Records:

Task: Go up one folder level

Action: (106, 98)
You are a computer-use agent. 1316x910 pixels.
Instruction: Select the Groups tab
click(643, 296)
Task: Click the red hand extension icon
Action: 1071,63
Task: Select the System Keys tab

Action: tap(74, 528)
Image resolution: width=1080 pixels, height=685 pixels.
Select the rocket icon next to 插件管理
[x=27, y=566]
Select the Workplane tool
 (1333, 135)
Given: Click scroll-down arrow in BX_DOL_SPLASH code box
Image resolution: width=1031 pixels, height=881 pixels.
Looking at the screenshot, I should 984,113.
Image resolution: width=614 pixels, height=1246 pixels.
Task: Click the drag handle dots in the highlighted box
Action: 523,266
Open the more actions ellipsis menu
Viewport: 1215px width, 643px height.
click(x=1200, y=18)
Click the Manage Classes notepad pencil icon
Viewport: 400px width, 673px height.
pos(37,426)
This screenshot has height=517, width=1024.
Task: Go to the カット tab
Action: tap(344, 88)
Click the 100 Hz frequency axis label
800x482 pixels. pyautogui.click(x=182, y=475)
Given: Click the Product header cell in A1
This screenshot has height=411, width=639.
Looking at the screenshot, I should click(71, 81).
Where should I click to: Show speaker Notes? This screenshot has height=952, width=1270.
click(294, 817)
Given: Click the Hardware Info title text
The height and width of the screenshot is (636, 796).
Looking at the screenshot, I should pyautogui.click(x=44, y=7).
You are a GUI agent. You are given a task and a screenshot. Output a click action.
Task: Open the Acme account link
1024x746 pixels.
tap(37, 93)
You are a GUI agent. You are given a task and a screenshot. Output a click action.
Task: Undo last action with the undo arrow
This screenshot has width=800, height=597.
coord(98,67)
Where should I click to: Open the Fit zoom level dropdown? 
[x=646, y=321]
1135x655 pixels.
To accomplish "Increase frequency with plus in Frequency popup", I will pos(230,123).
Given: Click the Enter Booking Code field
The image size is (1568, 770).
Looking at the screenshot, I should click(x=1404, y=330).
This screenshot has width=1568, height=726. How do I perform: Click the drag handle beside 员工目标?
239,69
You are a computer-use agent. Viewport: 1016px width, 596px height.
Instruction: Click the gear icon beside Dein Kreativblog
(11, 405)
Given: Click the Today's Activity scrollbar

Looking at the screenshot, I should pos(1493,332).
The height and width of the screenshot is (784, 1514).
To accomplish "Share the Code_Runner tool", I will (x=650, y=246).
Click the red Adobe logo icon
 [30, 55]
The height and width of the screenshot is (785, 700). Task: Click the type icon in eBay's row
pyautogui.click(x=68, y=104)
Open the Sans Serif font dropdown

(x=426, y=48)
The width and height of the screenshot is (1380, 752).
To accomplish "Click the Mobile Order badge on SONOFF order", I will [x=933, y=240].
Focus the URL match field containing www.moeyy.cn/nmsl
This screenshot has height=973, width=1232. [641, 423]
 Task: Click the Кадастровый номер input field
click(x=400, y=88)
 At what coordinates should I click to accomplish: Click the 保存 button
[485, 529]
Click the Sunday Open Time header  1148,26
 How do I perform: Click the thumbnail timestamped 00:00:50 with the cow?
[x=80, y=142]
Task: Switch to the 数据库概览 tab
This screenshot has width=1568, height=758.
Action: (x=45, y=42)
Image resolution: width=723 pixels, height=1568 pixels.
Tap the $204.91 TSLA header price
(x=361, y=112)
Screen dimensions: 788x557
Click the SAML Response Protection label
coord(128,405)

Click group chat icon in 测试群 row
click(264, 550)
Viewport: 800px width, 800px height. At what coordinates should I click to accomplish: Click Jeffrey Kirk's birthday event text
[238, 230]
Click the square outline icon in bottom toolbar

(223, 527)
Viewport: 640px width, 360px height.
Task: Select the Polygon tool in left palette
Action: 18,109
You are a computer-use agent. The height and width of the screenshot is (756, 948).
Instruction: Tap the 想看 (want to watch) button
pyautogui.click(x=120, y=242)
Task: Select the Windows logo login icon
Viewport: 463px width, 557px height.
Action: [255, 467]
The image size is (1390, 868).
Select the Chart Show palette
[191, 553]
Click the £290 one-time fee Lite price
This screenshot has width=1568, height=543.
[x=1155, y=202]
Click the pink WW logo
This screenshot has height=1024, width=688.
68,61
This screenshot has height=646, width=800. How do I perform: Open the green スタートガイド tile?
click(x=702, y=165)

Aim -
Rewrite all the rows above as a numbered list, leaving out any blank lines.

Problem solution -
1. Task: Go up one folder level
2. Action: (106, 98)
3. You are a computer-use agent. 1316x910 pixels.
4. Instruction: Select the Groups tab
5. click(643, 296)
6. Task: Click the red hand extension icon
7. Action: 1071,63
8. Task: Select the System Keys tab
9. Action: tap(74, 528)
10. Image resolution: width=1080 pixels, height=685 pixels.
11. Select the rocket icon next to 插件管理
12. [x=27, y=566]
13. Select the Workplane tool
14.  (1333, 135)
15. Given: Click scroll-down arrow in BX_DOL_SPLASH code box
16. Image resolution: width=1031 pixels, height=881 pixels.
17. Looking at the screenshot, I should 984,113.
18. Image resolution: width=614 pixels, height=1246 pixels.
19. Task: Click the drag handle dots in the highlighted box
20. Action: 523,266
21. Open the more actions ellipsis menu
22. Viewport: 1215px width, 643px height.
23. click(x=1200, y=18)
24. Click the Manage Classes notepad pencil icon
25. Viewport: 400px width, 673px height.
26. pos(37,426)
27. This screenshot has height=517, width=1024.
28. Task: Go to the カット tab
29. Action: tap(344, 88)
30. Click the 100 Hz frequency axis label
31. 800x482 pixels. pyautogui.click(x=182, y=475)
32. Given: Click the Product header cell in A1
33. This screenshot has height=411, width=639.
34. Looking at the screenshot, I should click(71, 81).
35. Where should I click to: Show speaker Notes? This screenshot has height=952, width=1270.
36. click(294, 817)
37. Given: Click the Hardware Info title text
38. The height and width of the screenshot is (636, 796).
39. Looking at the screenshot, I should pyautogui.click(x=44, y=7).
40. You are a GUI agent. You are given a task and a screenshot. Output a click action.
41. Task: Open the Acme account link
42. 1024x746 pixels.
43. tap(37, 93)
44. You are a GUI agent. You are given a task and a screenshot. Output a click action.
45. Task: Undo last action with the undo arrow
46. This screenshot has width=800, height=597.
47. coord(98,67)
48. Where should I click to: Open the Fit zoom level dropdown? 
49. [x=646, y=321]
50. 1135x655 pixels.
51. To accomplish "Increase frequency with plus in Frequency popup", I will pos(230,123).
52. Given: Click the Enter Booking Code field
53. The image size is (1568, 770).
54. Looking at the screenshot, I should click(x=1404, y=330).
55. This screenshot has width=1568, height=726. How do I perform: Click the drag handle beside 员工目标?
56. 239,69
57. You are a computer-use agent. Viewport: 1016px width, 596px height.
58. Instruction: Click the gear icon beside Dein Kreativblog
59. (11, 405)
60. Given: Click the Today's Activity scrollbar
61. Looking at the screenshot, I should pos(1493,332).
62. The height and width of the screenshot is (784, 1514).
63. To accomplish "Share the Code_Runner tool", I will (x=650, y=246).
64. Click the red Adobe logo icon
65.  [30, 55]
66. The height and width of the screenshot is (785, 700). Task: Click the type icon in eBay's row
67. pyautogui.click(x=68, y=104)
68. Open the Sans Serif font dropdown
69. (x=426, y=48)
70. The width and height of the screenshot is (1380, 752).
71. To accomplish "Click the Mobile Order badge on SONOFF order", I will [x=933, y=240].
72. Focus the URL match field containing www.moeyy.cn/nmsl
73. This screenshot has height=973, width=1232. [641, 423]
74.  Task: Click the Кадастровый номер input field
75. click(x=400, y=88)
76.  At what coordinates should I click to accomplish: Click the 保存 button
77. [485, 529]
78. Click the Sunday Open Time header  1148,26
79.  How do I perform: Click the thumbnail timestamped 00:00:50 with the cow?
80. [x=80, y=142]
81. Task: Switch to the 数据库概览 tab
82. This screenshot has width=1568, height=758.
83. Action: (x=45, y=42)
84. Image resolution: width=723 pixels, height=1568 pixels.
85. Tap the $204.91 TSLA header price
86. (x=361, y=112)
87. Screen dimensions: 788x557
88. Click the SAML Response Protection label
89. coord(128,405)
90. Click group chat icon in 测试群 row
91. click(264, 550)
92. Viewport: 800px width, 800px height. At what coordinates should I click to accomplish: Click Jeffrey Kirk's birthday event text
93. [238, 230]
94. Click the square outline icon in bottom toolbar
95. (223, 527)
96. Viewport: 640px width, 360px height.
97. Task: Select the Polygon tool in left palette
98. Action: 18,109
99. You are a computer-use agent. The height and width of the screenshot is (756, 948).
100. Instruction: Tap the 想看 (want to watch) button
101. pyautogui.click(x=120, y=242)
102. Task: Select the Windows logo login icon
103. Viewport: 463px width, 557px height.
104. Action: [255, 467]
105. The image size is (1390, 868).
106. Select the Chart Show palette
107. [191, 553]
108. Click the £290 one-time fee Lite price
109. This screenshot has width=1568, height=543.
110. [x=1155, y=202]
111. Click the pink WW logo
112. This screenshot has height=1024, width=688.
113. 68,61
114. This screenshot has height=646, width=800. How do I perform: Open the green スタートガイド tile?
115. click(x=702, y=165)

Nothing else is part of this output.